Dopo tutto ciò, come possiamo noi dire che l’anima, posto che sia immateriale, non può perire per essenza sua propria? Se lo spirito non può perire per ciò che non si può sciogliere, così anche perchè non si può comporre, non potrà cominciare. Meglio quei filosofi antichi i quali negando che le anime fossero composte, e potessero mai perire, negavano parimente che avessero potuto nascere, e volevano che sempre fossero state. Il fatto sta che l’anima incomincia, e nasce evidentemente, e nasce appoco appoco, come tutte le cose composte di parti.
Oltracciò non osserviamo noi nell’anima [605]diversissime facoltà? la memoria, l’intelletto, la volontà, l’immaginazione? Delle quali l’una può scemare, o perire anche del tutto, restando le altre, restando la vita, e quindi l’anima. Delle quali altri son più, altri meno forniti: come dunque la sostanza dell’anima è per natura, uguale tutta quanta?

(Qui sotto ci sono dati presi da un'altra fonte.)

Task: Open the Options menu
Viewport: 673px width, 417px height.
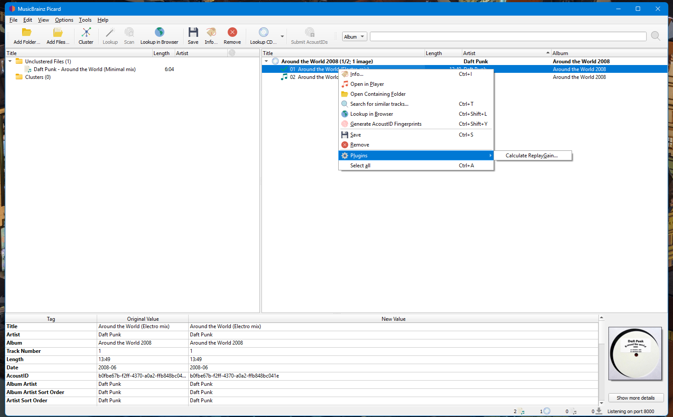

Ma queste sono facoltà, non parti dell’anima. Primo, l’anima stessa non ci è nota, se non come una facoltà. Secondo, se l’anima è perfettamente semplice, e, per maniera di dire, in ciascheduna parte uguale alle altre parti, e a tutta se stessa, come può perdere una facoltà, una proprietà, conservando un’altra, e continuando ad essere? Come può accader questo, se noi pretendiamo cum simplex animi natura esset, neque haberet in se quidquam admistum dispar sui, atque dissimile, non posse eum dividi: quod si non possit, non posse interire? (Cic. Cato mai. seu de Senect. c.21. fine, ex Platone.) V. p.629. capoverso 2.
In somma fuori della espressa volontà e [606]forza di un Padrone dell’esistenza, non c’è ragione veruna perchè l’anima, o qualunque altra cosa, supposta anche e non ostante l’immaterialità debba essere immortale; non potendo noi discorrere in nessun modo della natura di quegli esseri che non possiamo concepire; e non avendo nessun possibile fondamento per attribuire ad un essere posto fuori della materia, una proprietà piuttosto che un’altra, una maniera di esistere, la semplicità o la composizione, l’incorruttibilità o la corruttibilità.